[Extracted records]

_ _ _ _

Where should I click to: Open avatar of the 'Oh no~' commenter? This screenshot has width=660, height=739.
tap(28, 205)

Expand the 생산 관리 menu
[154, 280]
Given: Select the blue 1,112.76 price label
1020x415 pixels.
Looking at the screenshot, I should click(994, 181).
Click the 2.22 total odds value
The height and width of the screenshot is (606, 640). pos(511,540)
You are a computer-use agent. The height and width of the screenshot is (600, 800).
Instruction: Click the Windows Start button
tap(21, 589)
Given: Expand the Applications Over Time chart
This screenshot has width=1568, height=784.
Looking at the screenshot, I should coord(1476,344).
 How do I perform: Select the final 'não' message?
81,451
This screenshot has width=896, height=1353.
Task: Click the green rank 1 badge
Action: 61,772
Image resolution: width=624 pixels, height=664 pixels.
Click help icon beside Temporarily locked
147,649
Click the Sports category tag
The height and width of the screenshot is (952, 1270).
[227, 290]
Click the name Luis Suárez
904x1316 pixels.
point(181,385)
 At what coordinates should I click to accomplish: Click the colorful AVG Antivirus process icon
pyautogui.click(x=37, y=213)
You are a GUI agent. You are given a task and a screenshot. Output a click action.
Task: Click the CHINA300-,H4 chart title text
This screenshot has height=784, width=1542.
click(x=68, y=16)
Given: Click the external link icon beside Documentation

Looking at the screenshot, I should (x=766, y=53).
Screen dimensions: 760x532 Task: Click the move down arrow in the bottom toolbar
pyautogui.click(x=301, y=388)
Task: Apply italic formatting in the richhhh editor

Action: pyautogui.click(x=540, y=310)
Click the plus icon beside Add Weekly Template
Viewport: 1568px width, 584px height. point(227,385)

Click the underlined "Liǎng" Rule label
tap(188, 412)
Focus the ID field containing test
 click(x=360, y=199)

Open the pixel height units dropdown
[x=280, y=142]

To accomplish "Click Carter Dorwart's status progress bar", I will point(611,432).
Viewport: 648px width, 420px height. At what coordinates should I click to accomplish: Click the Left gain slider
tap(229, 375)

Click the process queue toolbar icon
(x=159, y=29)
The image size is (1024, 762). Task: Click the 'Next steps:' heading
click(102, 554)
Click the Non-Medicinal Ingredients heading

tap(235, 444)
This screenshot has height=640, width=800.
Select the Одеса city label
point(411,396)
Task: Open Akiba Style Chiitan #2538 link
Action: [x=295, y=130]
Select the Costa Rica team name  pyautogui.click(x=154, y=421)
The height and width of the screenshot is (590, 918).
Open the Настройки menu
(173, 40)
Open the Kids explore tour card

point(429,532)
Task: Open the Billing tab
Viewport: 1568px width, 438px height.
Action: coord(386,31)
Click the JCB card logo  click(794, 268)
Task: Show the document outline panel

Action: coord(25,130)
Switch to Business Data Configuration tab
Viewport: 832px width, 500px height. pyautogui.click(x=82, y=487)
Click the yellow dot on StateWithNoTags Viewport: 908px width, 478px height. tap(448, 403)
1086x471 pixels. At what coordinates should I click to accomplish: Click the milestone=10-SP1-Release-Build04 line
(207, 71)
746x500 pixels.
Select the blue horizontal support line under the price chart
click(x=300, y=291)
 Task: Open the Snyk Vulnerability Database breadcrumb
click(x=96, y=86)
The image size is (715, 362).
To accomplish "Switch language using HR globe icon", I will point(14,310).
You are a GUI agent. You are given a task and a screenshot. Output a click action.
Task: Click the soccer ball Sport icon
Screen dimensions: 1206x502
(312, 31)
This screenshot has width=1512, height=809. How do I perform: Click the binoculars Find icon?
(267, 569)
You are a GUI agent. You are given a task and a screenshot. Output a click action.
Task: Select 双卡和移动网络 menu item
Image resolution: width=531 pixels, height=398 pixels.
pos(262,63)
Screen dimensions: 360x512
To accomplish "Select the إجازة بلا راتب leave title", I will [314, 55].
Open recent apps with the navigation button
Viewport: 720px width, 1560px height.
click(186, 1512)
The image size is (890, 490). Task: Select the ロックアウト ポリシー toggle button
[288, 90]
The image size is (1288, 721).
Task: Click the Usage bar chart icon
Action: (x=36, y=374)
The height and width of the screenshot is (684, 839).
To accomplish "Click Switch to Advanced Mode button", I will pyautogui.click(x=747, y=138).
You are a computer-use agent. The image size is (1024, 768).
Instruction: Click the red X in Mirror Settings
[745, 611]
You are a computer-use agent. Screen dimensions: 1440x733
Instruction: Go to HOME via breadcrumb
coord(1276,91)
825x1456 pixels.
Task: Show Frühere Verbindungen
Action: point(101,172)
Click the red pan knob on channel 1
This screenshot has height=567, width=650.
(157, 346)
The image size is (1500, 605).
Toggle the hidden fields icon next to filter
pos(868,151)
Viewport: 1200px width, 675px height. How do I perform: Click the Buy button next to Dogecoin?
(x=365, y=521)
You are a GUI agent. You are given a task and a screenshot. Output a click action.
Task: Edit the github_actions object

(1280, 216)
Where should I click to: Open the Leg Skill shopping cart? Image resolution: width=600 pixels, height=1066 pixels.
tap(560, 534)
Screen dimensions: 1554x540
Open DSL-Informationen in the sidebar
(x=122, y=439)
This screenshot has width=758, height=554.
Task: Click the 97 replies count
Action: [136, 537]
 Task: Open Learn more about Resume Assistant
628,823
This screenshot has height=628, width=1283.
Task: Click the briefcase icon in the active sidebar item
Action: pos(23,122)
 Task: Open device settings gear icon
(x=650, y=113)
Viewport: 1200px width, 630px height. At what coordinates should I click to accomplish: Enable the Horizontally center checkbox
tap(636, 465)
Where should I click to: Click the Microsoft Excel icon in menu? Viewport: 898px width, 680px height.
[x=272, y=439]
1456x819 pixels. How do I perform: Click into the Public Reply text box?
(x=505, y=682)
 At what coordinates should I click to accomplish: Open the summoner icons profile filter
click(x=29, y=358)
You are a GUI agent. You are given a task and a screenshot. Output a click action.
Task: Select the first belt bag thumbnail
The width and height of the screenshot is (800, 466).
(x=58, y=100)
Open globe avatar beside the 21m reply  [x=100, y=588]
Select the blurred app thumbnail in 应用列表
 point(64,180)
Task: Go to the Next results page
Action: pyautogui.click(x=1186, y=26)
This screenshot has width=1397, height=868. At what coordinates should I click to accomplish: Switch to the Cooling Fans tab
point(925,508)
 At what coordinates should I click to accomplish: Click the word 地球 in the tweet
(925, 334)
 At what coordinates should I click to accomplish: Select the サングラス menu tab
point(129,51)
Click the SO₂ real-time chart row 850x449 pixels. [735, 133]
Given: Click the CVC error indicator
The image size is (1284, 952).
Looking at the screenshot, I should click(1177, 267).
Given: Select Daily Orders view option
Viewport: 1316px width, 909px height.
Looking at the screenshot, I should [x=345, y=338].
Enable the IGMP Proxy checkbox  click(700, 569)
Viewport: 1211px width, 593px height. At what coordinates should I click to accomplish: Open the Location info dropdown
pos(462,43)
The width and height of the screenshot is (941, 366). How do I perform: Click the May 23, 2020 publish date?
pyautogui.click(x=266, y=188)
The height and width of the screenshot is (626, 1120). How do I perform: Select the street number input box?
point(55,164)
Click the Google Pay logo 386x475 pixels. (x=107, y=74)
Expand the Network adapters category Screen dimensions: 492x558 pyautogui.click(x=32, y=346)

_ _ _ _

Check each line of the records for the word "category" and extract those that contain it.

* _Written solution_
Click the Sports category tag
Expand the Network adapters category Screen dimensions: 492x558 pyautogui.click(x=32, y=346)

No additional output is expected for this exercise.